• Problem to work on:
Only a number is wanted: how many lines of the entries include the string "Emerald"?

• Input for this task:

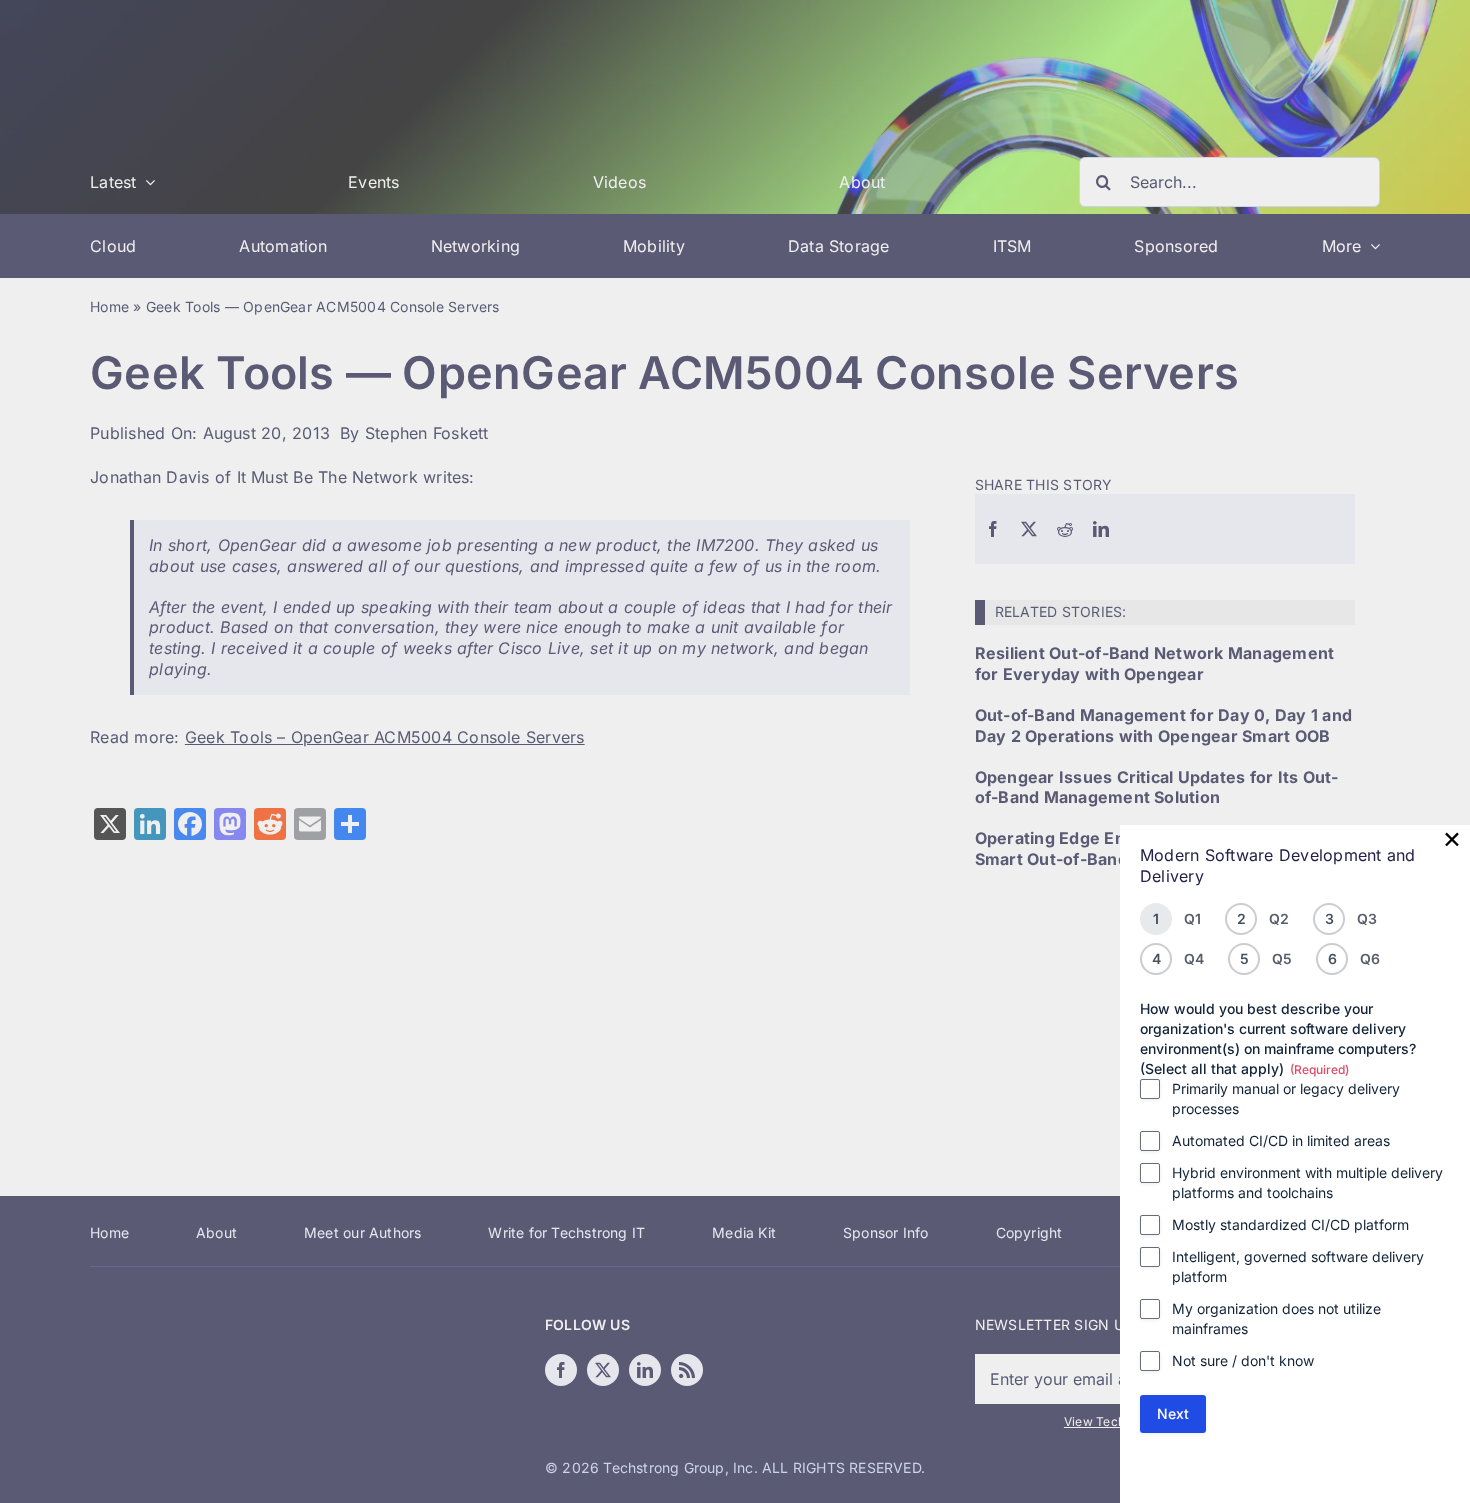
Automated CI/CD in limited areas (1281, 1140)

--

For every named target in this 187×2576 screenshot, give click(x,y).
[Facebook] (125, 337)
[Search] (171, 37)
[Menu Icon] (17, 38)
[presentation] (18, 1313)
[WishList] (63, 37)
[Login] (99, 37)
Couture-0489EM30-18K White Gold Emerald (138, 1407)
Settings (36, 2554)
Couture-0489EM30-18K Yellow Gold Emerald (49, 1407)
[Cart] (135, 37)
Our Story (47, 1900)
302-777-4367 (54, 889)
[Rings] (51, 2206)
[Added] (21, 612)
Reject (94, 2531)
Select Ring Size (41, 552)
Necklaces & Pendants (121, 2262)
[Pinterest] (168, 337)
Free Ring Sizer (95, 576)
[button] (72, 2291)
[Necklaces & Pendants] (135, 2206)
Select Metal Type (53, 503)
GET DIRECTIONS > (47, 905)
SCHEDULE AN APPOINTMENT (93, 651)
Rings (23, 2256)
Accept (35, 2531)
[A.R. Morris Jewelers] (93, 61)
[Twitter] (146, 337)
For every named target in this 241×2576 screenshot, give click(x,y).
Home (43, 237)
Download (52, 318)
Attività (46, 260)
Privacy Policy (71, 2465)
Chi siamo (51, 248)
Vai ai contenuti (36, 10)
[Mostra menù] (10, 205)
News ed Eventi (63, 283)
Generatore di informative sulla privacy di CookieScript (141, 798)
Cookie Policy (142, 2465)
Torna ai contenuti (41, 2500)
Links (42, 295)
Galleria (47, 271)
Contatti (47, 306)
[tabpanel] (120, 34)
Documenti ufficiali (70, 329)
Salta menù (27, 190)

• Output below:
2